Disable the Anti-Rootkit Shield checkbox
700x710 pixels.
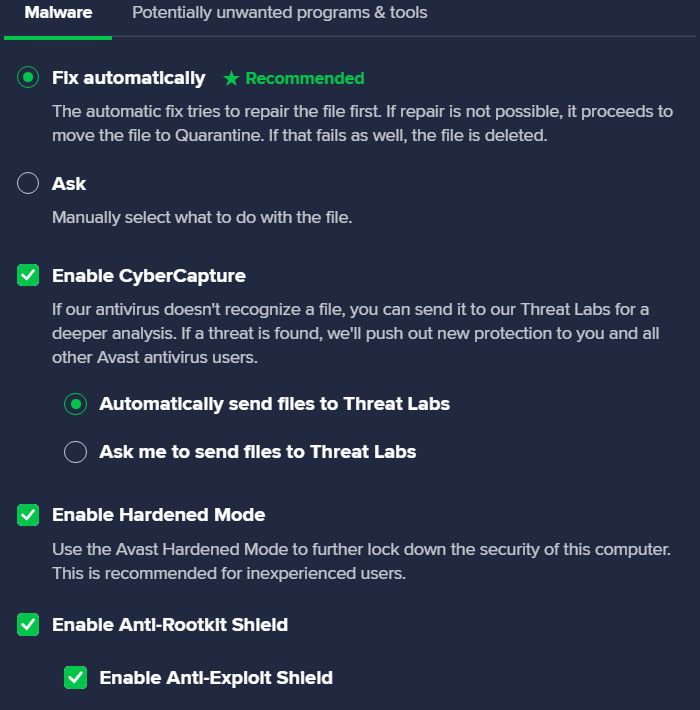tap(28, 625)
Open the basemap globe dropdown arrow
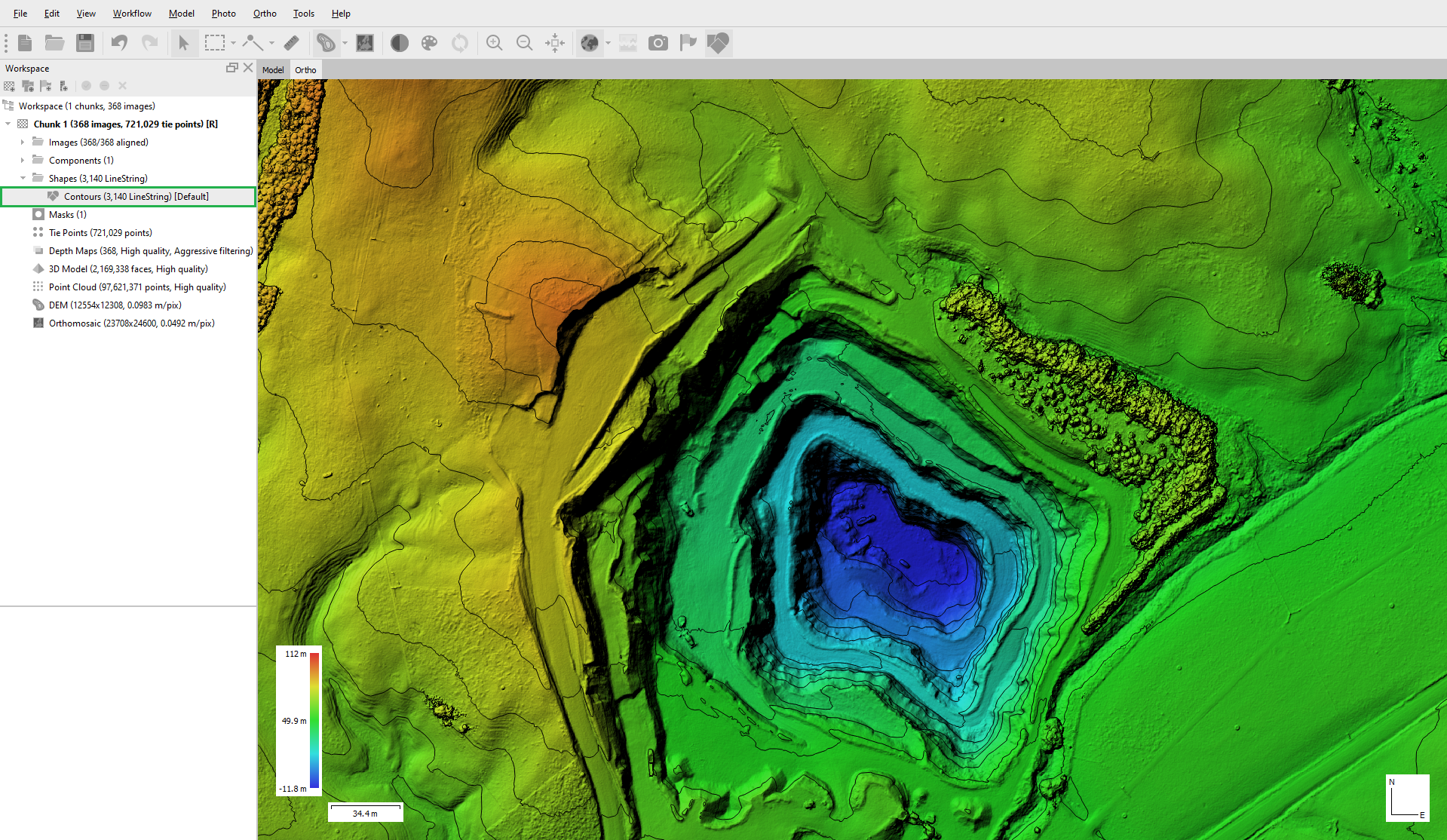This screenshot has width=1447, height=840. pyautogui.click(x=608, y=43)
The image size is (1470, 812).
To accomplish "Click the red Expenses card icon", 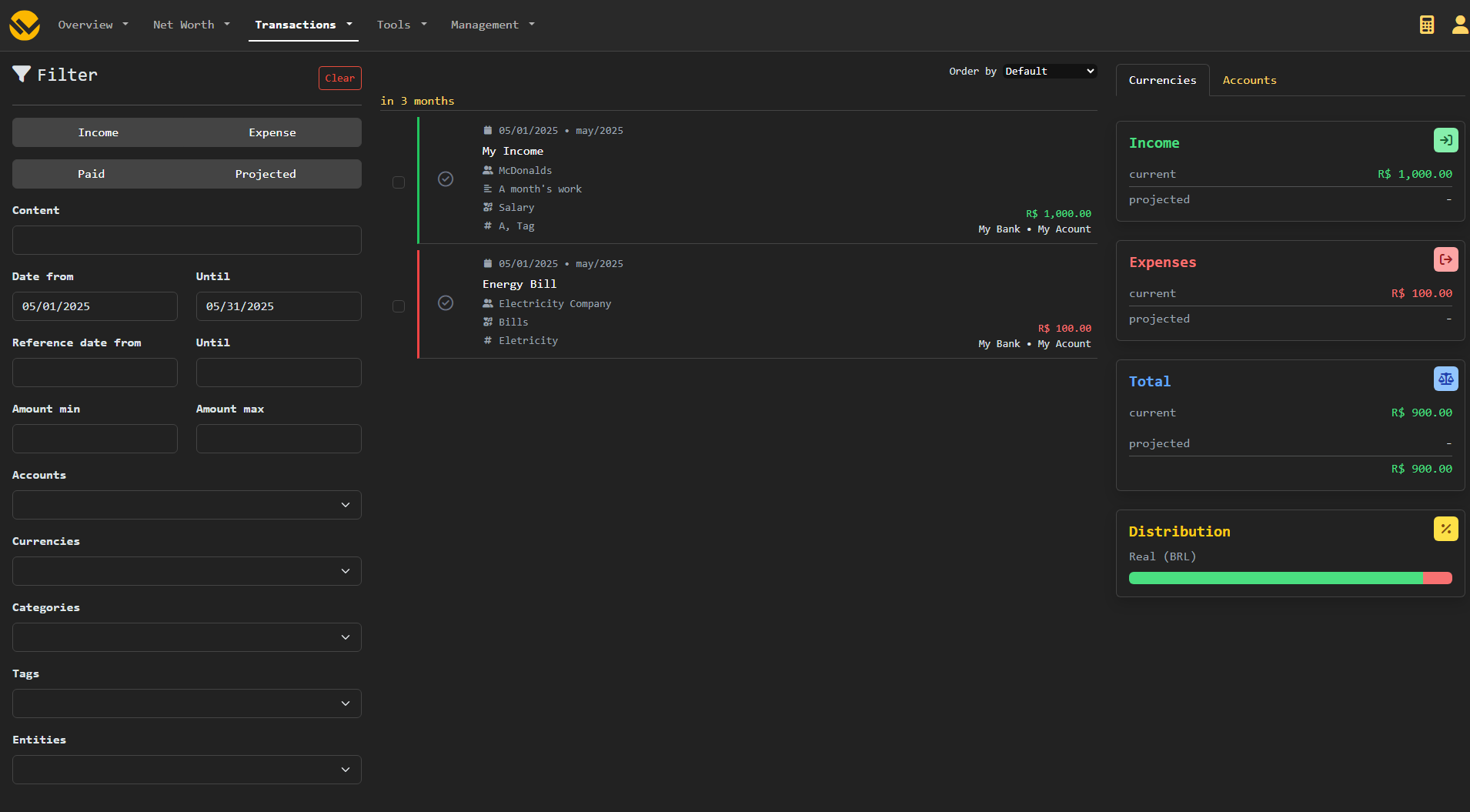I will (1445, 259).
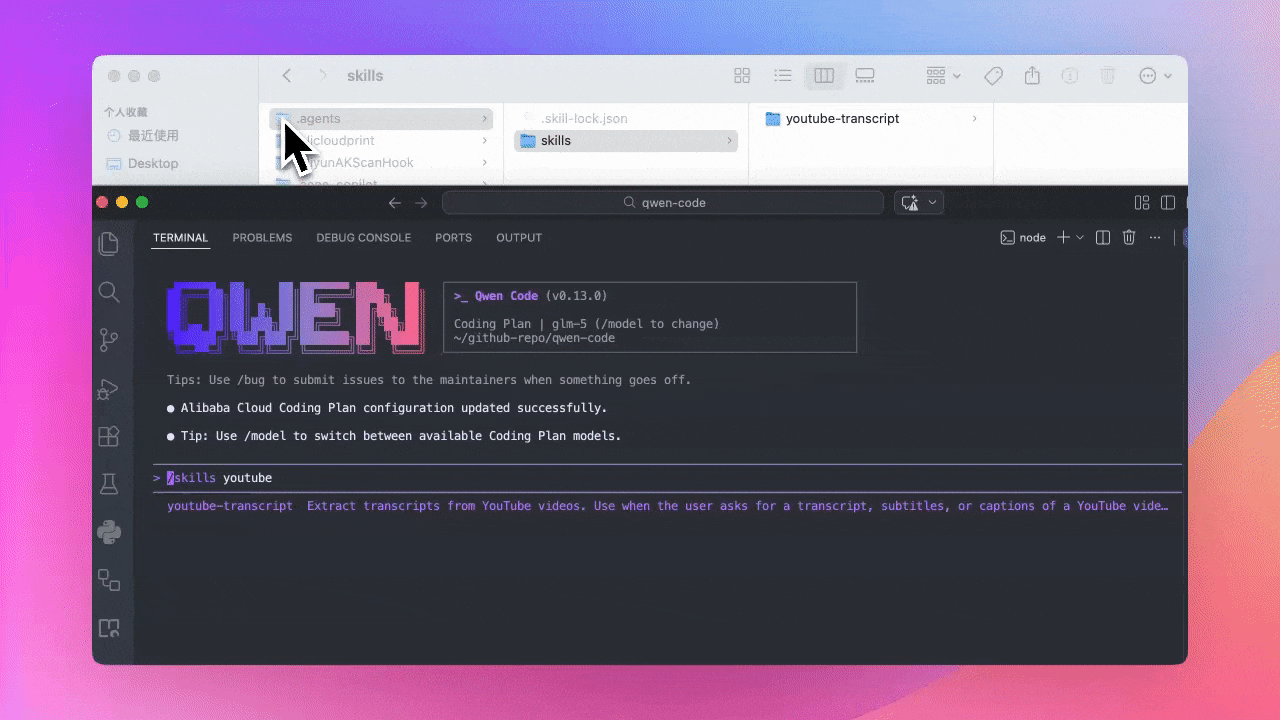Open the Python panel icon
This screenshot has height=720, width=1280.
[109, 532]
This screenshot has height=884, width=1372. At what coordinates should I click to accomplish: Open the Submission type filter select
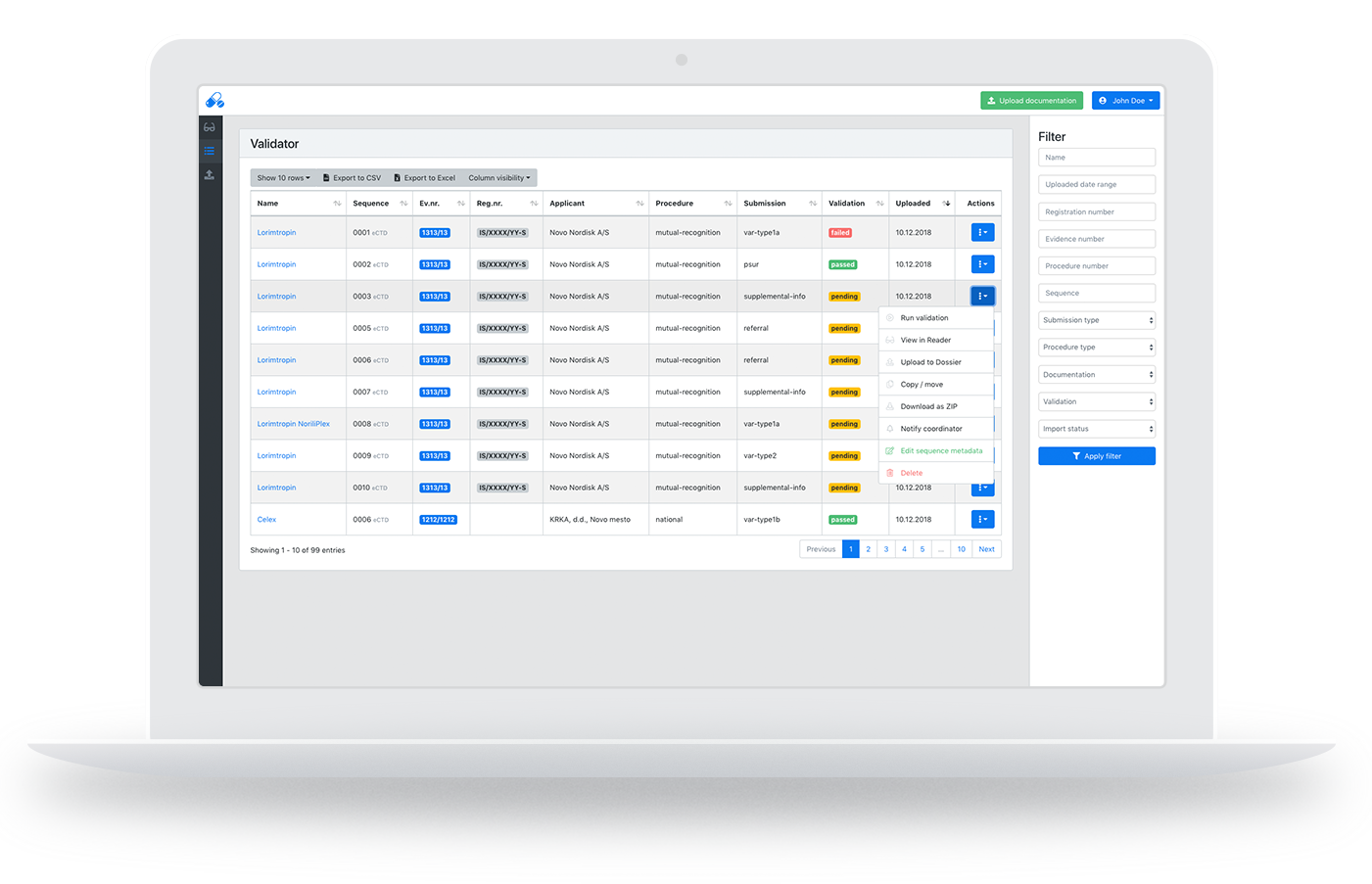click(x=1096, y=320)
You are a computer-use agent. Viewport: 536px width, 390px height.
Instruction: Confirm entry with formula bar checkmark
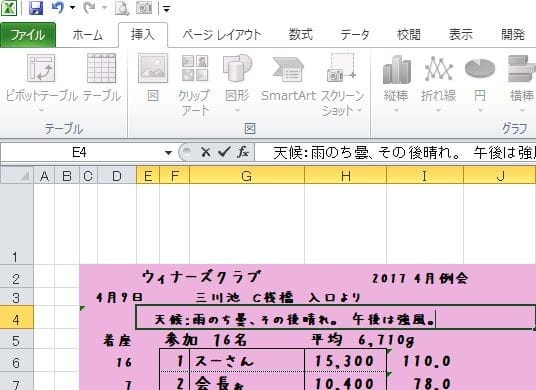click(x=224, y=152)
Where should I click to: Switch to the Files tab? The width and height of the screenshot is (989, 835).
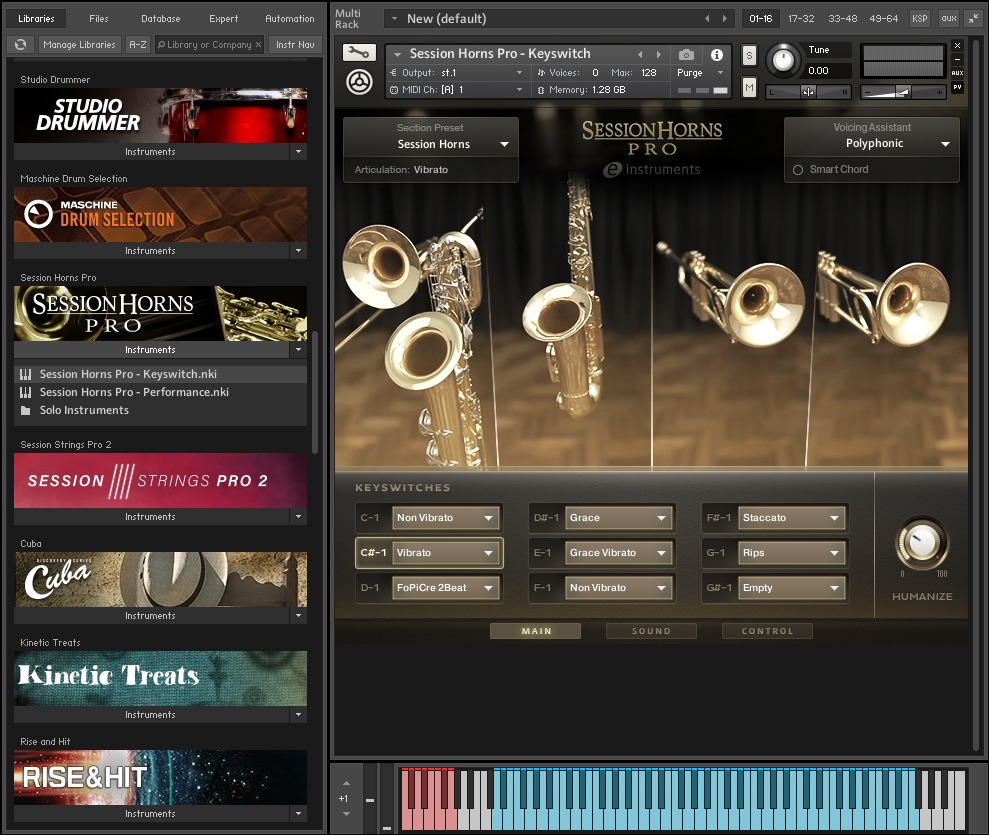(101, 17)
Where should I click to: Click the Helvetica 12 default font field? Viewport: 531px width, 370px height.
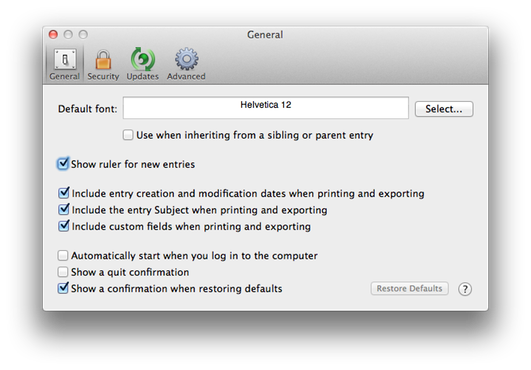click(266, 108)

------------------------------------

Copy out only the lines beginning at the line with "Where should I click to: Switch" and ending at the last line of the entries. Keep them exact; drop pictures.

RESPONSE AREA ::
Where should I click to: Switch to the Files tab? The width and height of the screenshot is (989, 835).
(101, 17)
Where should I click to: Click the Helvetica 12 default font field? Viewport: 531px width, 370px height.
click(266, 108)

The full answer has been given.